- Opening Delimiter -

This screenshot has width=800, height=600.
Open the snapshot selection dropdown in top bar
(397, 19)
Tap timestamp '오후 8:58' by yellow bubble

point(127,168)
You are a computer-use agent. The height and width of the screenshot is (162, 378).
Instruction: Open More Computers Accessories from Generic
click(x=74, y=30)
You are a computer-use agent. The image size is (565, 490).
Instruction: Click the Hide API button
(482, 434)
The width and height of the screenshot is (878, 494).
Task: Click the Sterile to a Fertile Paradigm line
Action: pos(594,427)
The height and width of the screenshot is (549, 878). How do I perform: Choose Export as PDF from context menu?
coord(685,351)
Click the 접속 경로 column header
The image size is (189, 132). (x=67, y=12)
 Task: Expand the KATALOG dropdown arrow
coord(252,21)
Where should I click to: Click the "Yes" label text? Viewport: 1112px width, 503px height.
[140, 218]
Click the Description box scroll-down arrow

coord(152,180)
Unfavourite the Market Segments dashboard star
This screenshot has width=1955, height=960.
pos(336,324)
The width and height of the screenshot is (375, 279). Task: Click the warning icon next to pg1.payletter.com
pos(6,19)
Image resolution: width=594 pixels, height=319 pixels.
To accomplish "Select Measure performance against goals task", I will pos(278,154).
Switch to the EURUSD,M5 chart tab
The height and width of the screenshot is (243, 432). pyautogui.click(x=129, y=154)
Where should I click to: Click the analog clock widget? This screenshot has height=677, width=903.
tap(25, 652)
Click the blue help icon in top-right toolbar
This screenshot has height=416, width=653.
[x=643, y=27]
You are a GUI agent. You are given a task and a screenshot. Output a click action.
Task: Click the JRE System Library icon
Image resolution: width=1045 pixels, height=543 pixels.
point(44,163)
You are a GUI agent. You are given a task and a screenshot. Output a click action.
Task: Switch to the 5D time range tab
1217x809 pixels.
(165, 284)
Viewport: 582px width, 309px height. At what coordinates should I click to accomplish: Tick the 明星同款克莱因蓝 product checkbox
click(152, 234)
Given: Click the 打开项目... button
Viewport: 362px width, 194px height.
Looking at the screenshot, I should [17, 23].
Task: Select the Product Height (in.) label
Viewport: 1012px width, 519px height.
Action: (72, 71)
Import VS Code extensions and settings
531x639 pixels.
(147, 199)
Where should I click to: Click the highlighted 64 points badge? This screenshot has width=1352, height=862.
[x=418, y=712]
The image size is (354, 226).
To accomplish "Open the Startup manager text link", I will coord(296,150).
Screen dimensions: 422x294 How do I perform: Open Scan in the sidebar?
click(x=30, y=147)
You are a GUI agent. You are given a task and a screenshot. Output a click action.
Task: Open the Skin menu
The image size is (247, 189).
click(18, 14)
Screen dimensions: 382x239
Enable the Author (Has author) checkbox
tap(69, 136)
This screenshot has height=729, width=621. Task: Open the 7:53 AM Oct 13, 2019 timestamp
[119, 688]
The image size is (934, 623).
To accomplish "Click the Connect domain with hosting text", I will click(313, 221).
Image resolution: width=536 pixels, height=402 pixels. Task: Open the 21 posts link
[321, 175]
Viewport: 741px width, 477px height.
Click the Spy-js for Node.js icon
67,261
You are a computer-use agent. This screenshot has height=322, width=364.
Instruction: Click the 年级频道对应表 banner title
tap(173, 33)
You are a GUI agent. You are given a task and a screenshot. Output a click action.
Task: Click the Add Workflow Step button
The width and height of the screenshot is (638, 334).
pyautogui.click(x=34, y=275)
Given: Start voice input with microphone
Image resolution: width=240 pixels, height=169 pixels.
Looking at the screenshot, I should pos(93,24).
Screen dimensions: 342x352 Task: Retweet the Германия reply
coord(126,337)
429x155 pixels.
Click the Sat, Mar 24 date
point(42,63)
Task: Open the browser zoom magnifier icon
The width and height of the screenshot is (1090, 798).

- Closing Delimiter -

What is expected:
When the word "with" appears in a line of the listing, pull that line out.

Task solution:
To accomplish "Click the Connect domain with hosting text", I will click(313, 221).
Given: Start voice input with microphone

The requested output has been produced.